Employers run the risk of receiving citations under the General Duty Clause if they expose employees to a hazard that the employer could reasonably have reduced and that the employer recognized would cause or likely would cause serious physical harm to employees.  Employers in industries with a high risk of disease contamination (e.g., healthcare employers) should therefore evaluate potential hazards and determine whether they can take steps to reduce the risk of exposure to employees.

Employers should also keep in mind that an employee who reasonably refuses to report to work because of a dangerous work condition—including contracting a pandemic virus—may be protected from retaliation.

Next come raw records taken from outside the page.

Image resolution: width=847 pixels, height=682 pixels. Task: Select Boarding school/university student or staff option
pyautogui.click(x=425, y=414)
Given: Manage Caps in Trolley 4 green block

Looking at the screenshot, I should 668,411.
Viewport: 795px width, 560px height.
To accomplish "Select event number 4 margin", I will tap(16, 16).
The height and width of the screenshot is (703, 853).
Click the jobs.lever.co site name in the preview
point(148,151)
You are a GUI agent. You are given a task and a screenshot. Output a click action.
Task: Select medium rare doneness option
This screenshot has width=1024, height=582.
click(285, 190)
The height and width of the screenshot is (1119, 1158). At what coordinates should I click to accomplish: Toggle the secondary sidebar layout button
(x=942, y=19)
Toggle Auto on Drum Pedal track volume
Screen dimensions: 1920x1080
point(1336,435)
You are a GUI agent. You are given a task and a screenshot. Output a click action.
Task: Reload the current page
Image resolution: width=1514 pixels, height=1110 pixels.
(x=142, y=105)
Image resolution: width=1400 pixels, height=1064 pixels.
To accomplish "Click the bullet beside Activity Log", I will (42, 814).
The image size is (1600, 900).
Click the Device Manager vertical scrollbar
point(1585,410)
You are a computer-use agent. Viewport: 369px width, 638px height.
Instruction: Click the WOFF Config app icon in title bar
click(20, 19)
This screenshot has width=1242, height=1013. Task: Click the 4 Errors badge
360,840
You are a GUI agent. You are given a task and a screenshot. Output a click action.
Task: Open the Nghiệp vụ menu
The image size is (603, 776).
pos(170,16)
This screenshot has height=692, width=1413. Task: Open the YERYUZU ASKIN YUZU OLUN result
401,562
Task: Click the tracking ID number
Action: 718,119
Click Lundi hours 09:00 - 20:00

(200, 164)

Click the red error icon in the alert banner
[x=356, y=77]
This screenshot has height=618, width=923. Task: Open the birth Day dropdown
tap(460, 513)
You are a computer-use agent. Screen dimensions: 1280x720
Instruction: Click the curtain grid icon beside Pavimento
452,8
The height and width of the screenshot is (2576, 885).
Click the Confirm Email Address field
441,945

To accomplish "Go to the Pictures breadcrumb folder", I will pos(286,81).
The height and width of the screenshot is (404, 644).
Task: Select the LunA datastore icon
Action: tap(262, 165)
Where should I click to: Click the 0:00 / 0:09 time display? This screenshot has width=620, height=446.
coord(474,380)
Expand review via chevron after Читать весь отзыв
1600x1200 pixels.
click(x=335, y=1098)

OSHA’s guidance about Ebola and pandemic influenza provides useful information for employers who want to prepare for and respond to contagious disease risks in their workplaces.

3. Employees may be entitled to leave under the Family and Medical Leave Act.

Federal and state (where applicable) family and medical leave laws (“FMLA”) complicate the web of responsibilities an employer has to navigate when it comes to dealing with ill employees.  For employers covered by these laws (generally employers with 50 or more employees under federal law), an eligible employee who has contracted the Ebola virus or another pandemic virus may qualify for leave based on a serious health condition.  Similarly, an eligible employee may qualify for leave if an eligible family member contracts a virus that qualifies as a serious health condition.

If an emergency situation prompts the need for FMLA leave, administering the leave in a lawful manner gets more complicated than under normal circumstances.  For example, it may not be practical to solicit and review medical certification forms.  In these situations, employers must have sufficient information (including the employee’s statements) that the underlying condition qualifies as a serious health condition.  Designating leave as FMLA without sufficient information establishing a serious health condition can result in a retaliation claim.  In emergency situations, employers may also need to exercise forbearance on the return of medical certification forms, particularly if an employee needs to assist a family member who is ill.  For additional FMLA guidance, please visit the United States Department of Labor website.

Steps Employers Should Take to Minimize Workplace Safety and Health Issues

As with any other workplace safety and health issues, the recent Ebola-related news has raised many questions about what employers should do when facing similar situations.  Although each employer is unique and each industry must confront different obstacles and risks, employers should, at a minimum, follow the steps outlined below.

  • Have a plan.  Consult with internal safety experts and review the guidance provided by government agencies regarding specific safety issues.  Create a plan (preferably with the assistance of legal counsel) that addresses issues specific to your workplace and your industry.

  • Communicate your plan to employees.  Your company’s protocols for dealing with safety issues should not be a secret to any of your employees.  Publicize the plan internally and ensure that employees have ready access to the plan.

  • Train your employees.  Train your employees about your company’s safety protocols on a yearly basis.  If you are concerned about a particular risk that is not usually common to your workplace or if you update your plan, provide additional training as needed to address these issues.

  • Supervise implementation of the plan.  Having a plan in place and training your employees to follow certain procedures is meaningless if no one supervises the process.  Designate individuals to review employee actions to ensure that the plan’s protocols are followed and to identify potential shortcomings of/improvements to the plan.  Whenever necessary, update your plan to ensure that it addresses all major safety risks and train employees on the changes made to the plan.

Employers that consult government and other advocacy organization websites to adopt ideas, disseminate information and prepare practices and procedures for addressing workplace safety and health issues will be in a good position to protect against unwanted legal action.